Accepted Paper
Presentation short abstract
Mining in Vietnam’s northwest uplands has seized land and degraded water, eroding rural livelihoods. Rather than open protest, villagers practice “everyday politics" to negotiate outcomes. This paper explores adaptation, agency, and resistance beyond formal politics.
Presentation long abstract
Over the past three decades, resource extraction and commodification in Vietnam’s northwest uplands have deeply reshaped rural life, normalizing livelihood dispossession. In this region, losing access to land and water—whether through direct seizure or pollution—means losing the basis of subsistence. Mining has degraded forests and farmland, while compensation offered to affected households is rarely enough to sustain them.

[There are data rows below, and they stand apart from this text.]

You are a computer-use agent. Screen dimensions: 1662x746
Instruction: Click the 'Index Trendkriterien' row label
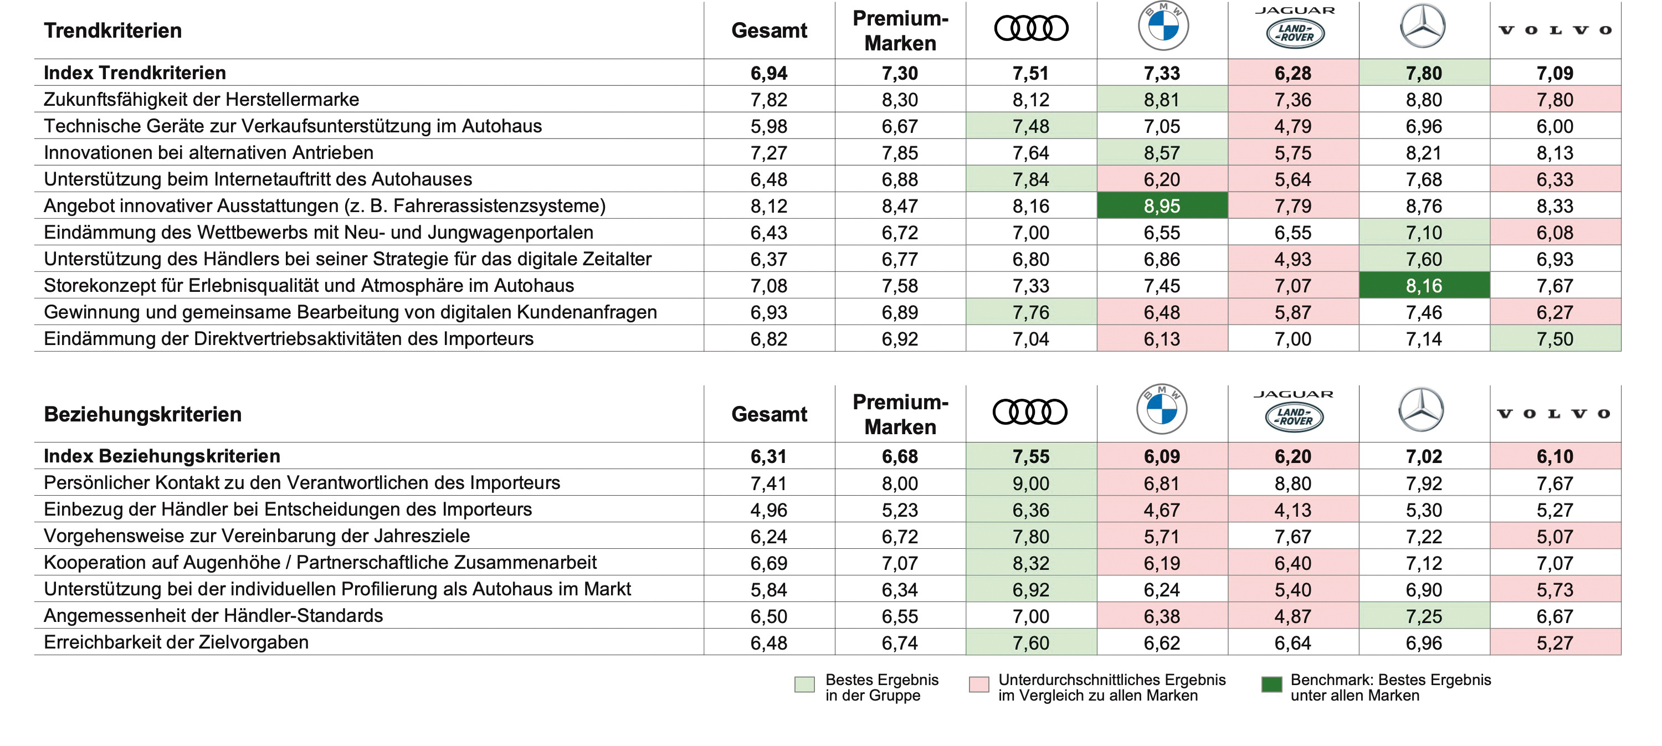click(x=134, y=73)
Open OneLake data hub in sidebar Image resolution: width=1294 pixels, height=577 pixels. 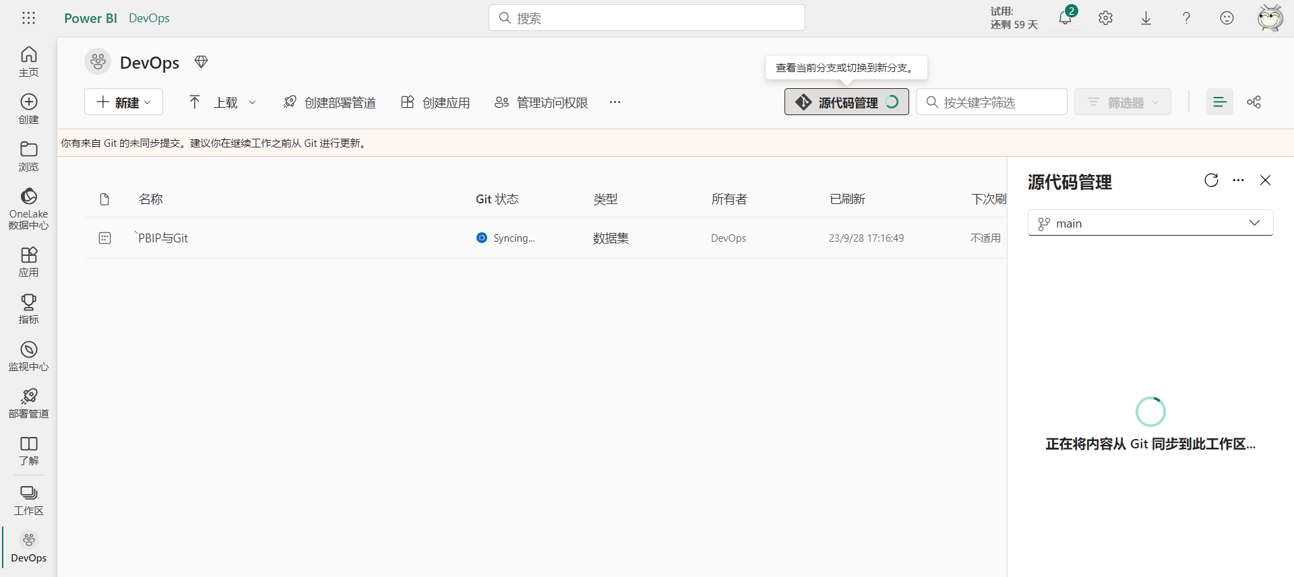(x=28, y=208)
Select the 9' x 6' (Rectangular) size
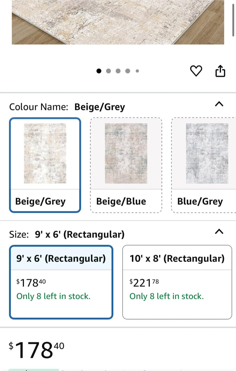 pos(61,282)
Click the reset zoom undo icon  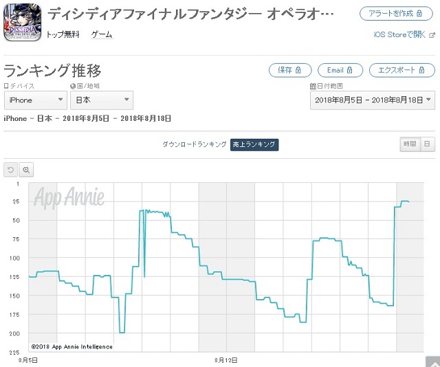(11, 170)
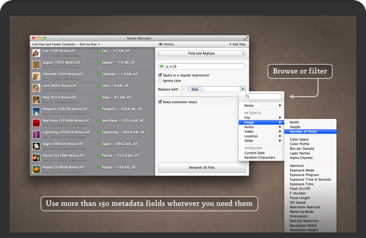The image size is (366, 238).
Task: Click the Size token in the Replace with field
Action: click(x=195, y=89)
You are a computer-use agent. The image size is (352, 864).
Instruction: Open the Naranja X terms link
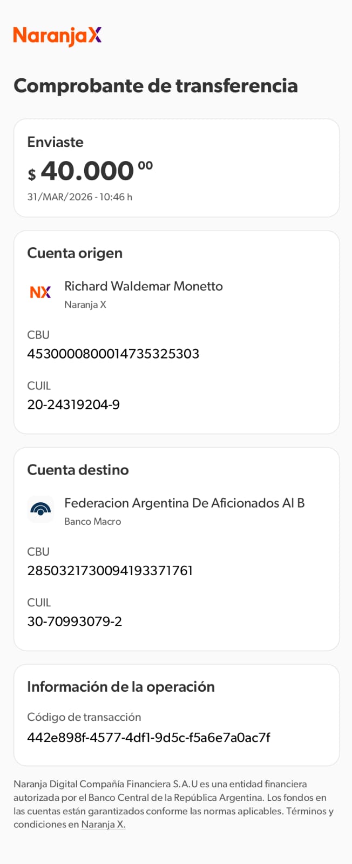(103, 825)
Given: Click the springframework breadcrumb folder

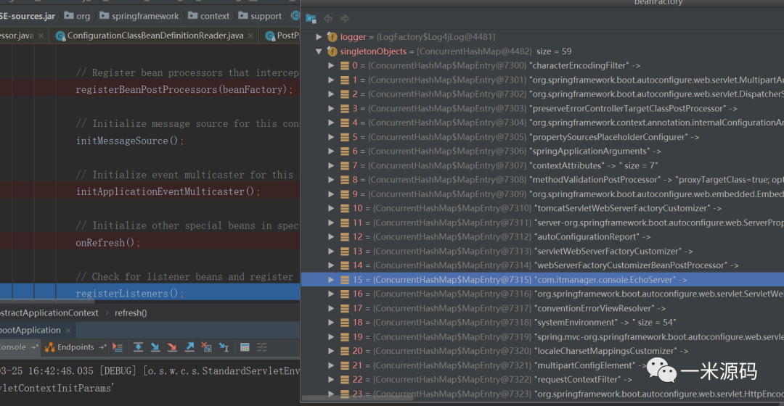Looking at the screenshot, I should (x=144, y=16).
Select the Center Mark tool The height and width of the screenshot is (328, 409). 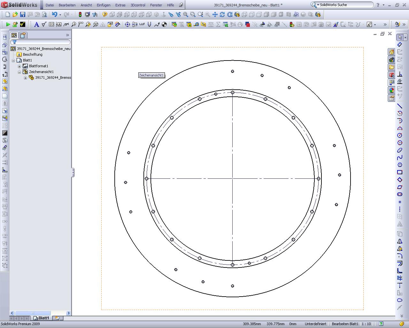click(x=127, y=24)
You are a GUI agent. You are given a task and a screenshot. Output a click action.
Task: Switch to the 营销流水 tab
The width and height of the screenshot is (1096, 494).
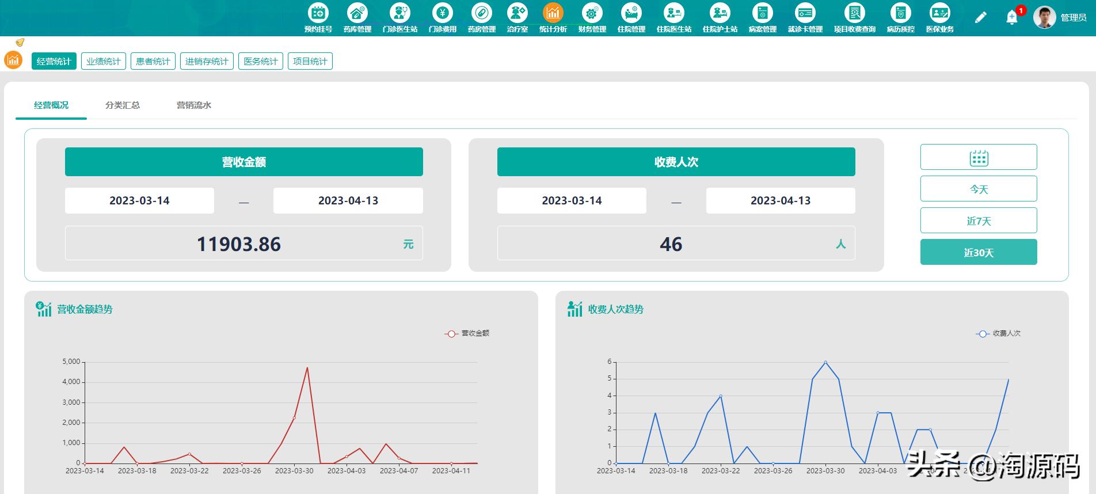(x=193, y=105)
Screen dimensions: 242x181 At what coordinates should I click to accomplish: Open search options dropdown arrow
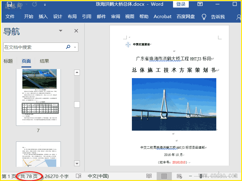coord(75,47)
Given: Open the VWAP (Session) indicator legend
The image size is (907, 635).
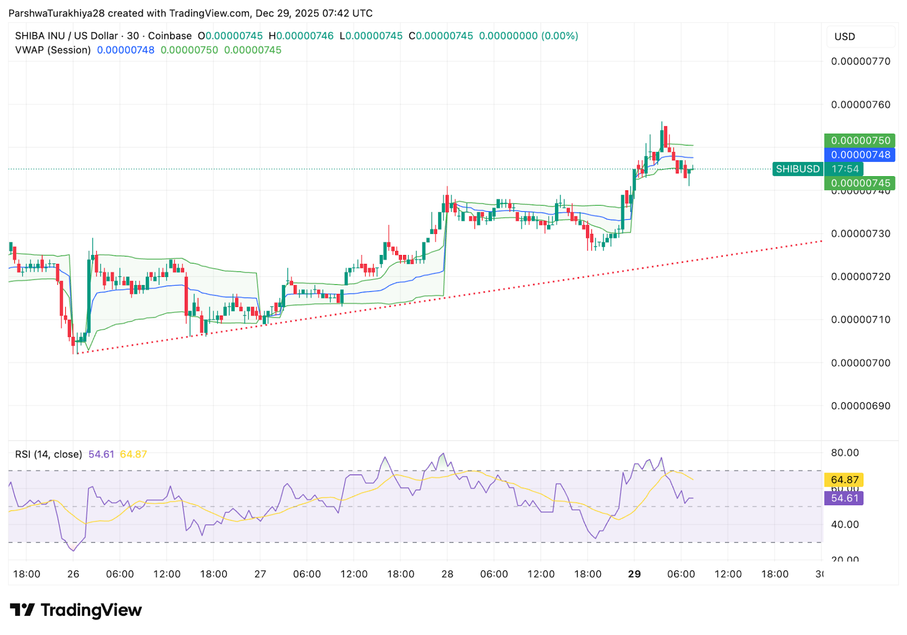Looking at the screenshot, I should (x=53, y=50).
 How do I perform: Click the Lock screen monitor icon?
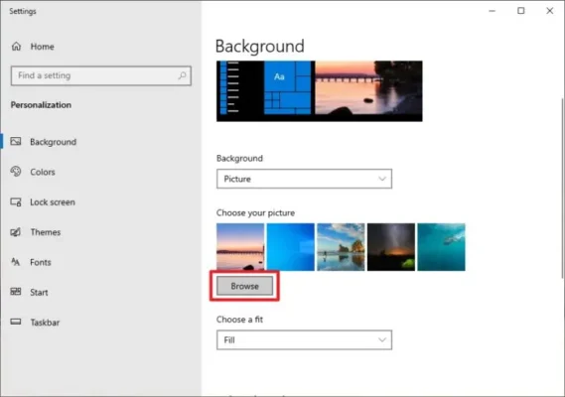tap(16, 201)
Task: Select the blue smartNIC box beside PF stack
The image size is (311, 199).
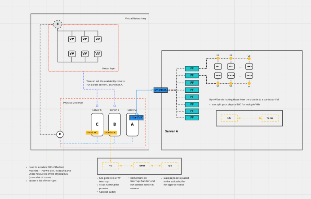Action: coord(160,90)
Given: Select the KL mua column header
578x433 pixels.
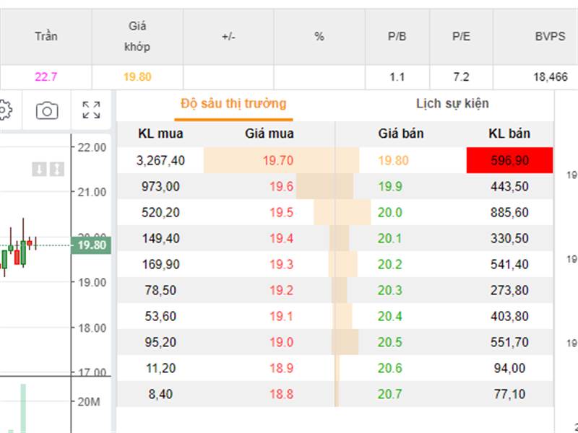Looking at the screenshot, I should click(160, 134).
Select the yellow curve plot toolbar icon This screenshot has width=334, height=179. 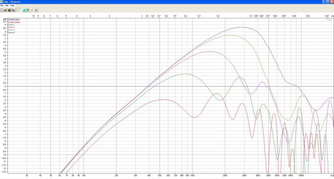coord(19,9)
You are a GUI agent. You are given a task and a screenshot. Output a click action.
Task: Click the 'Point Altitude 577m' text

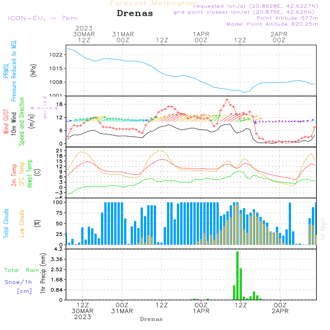(287, 18)

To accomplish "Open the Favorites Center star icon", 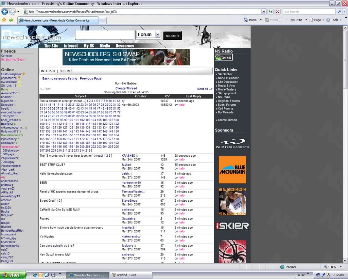I will click(x=4, y=20).
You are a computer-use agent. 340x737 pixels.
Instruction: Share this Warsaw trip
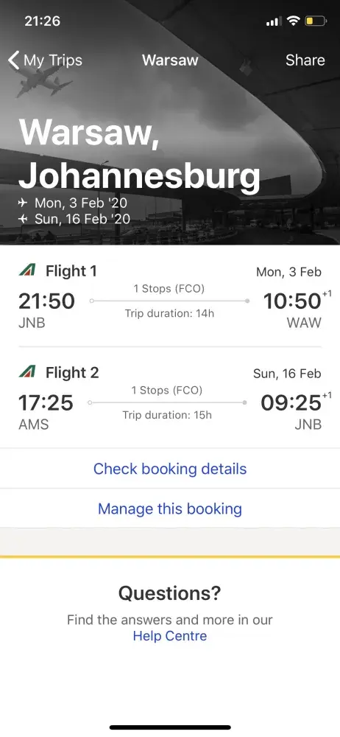[x=305, y=60]
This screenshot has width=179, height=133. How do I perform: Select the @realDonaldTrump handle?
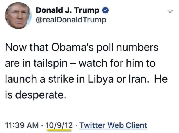71,20
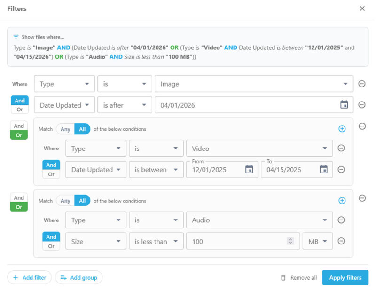Click the Apply filters button

345,277
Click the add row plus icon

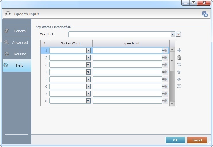coord(179,50)
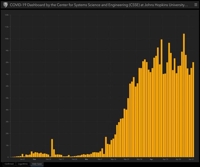Select the Daily Cases tab
200x167 pixels.
[x=37, y=164]
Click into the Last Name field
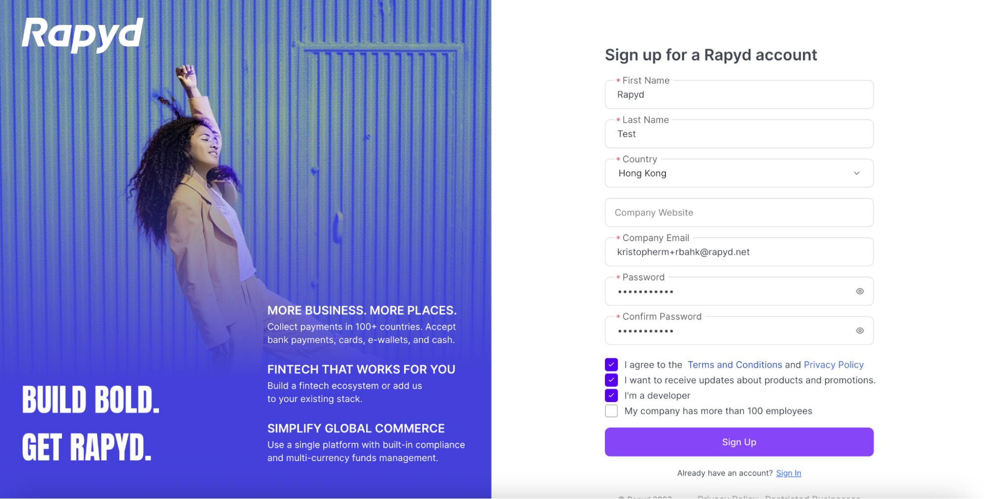984x499 pixels. (x=738, y=134)
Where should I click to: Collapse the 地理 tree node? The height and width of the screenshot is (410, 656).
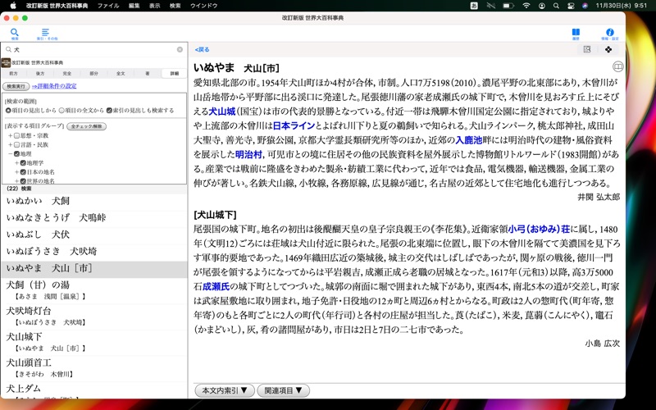tap(10, 153)
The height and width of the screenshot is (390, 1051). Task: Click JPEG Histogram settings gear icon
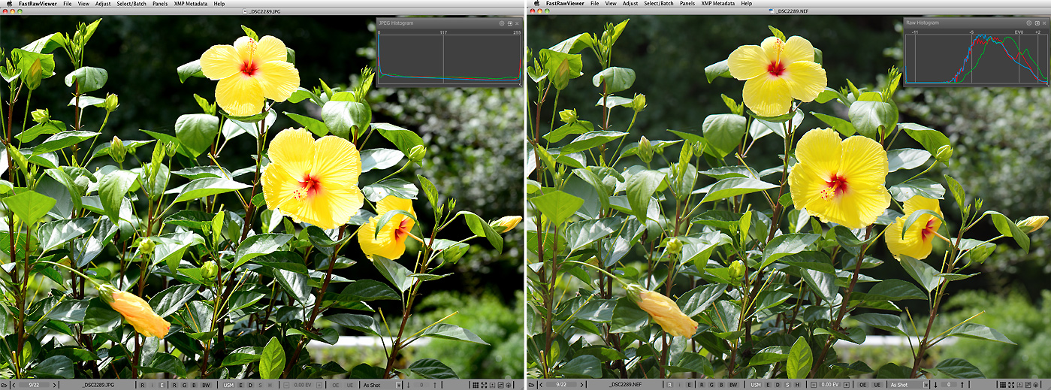click(502, 23)
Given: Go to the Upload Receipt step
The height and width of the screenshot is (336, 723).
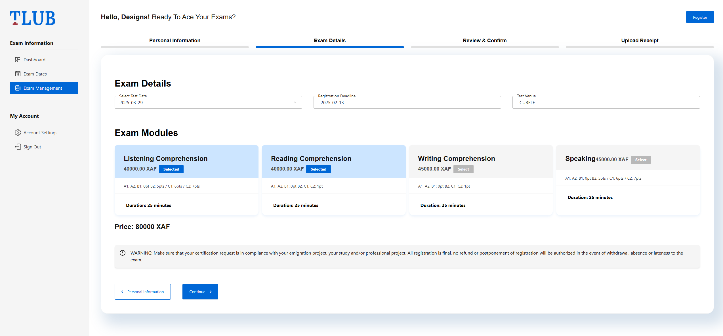Looking at the screenshot, I should click(x=640, y=41).
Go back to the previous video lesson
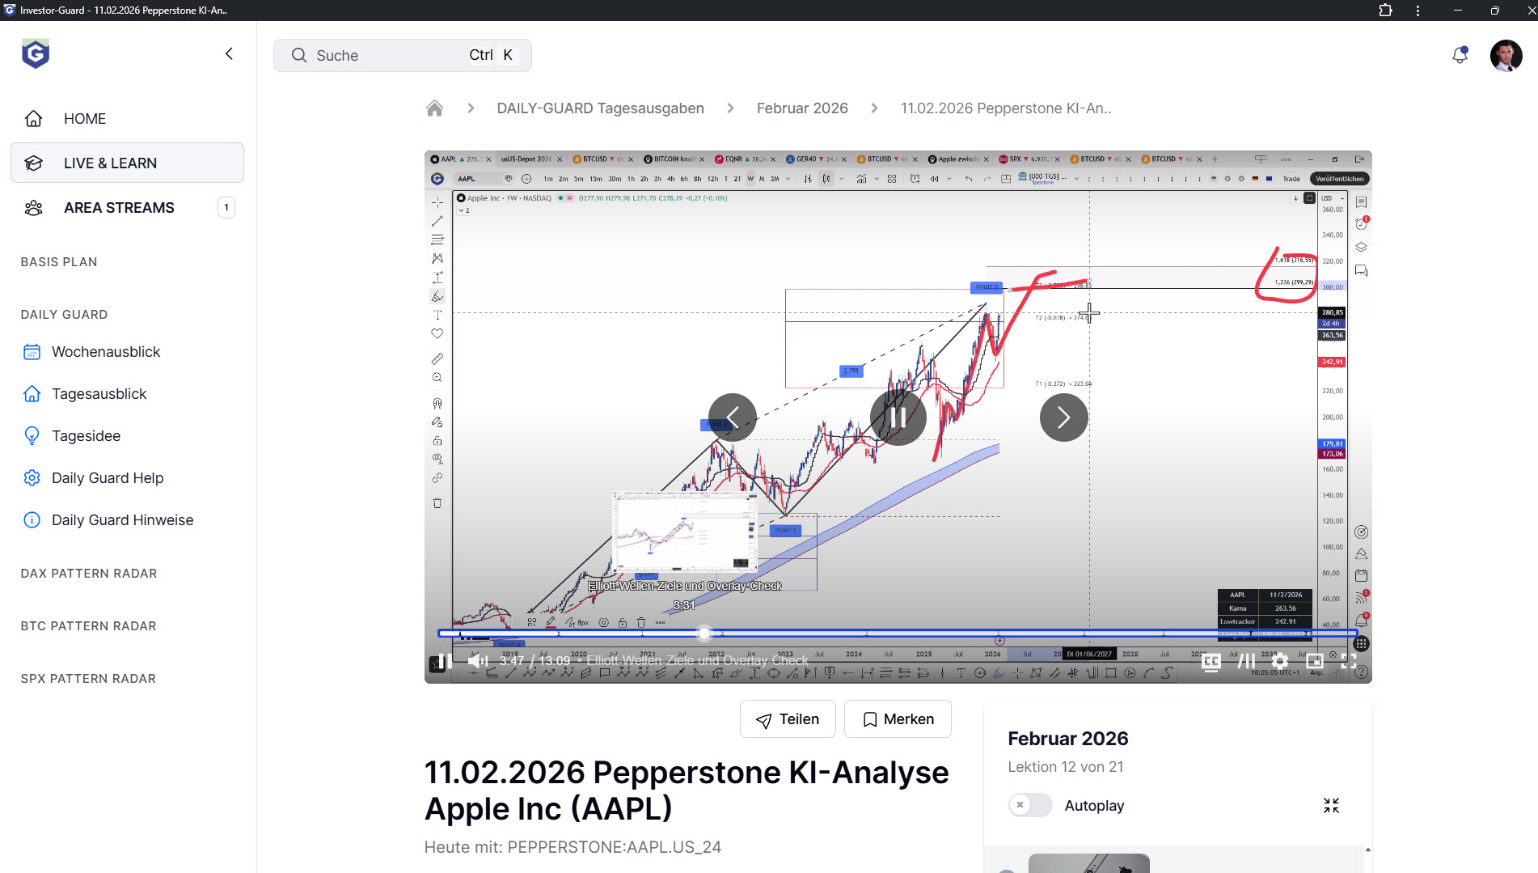This screenshot has width=1538, height=873. tap(732, 417)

Yet, responses in mine-affected communities seldom take the form of organized protest. Instead, villagers engage in what Kerkvliet (2009) calls everyday politics: quiet, subtle acts of “embracing, complying with, adjusting, and contesting norms and rules regarding authority over, production of, or allocation of resources” (232). Drawing on ethnographic fieldwork conducted in upland communities over the past more than two decades, this paper examines how villagers negotiate and collaborate, often reluctantly, with officials across multiple levels of government to shape outcomes. By foregrounding everyday politics, this paper offers a nuanced understanding of how people respond to mining beyond formal politics or visible resistance, highlighting the complex interplay between dispossession, adaptation, and agency in upland Vietnam.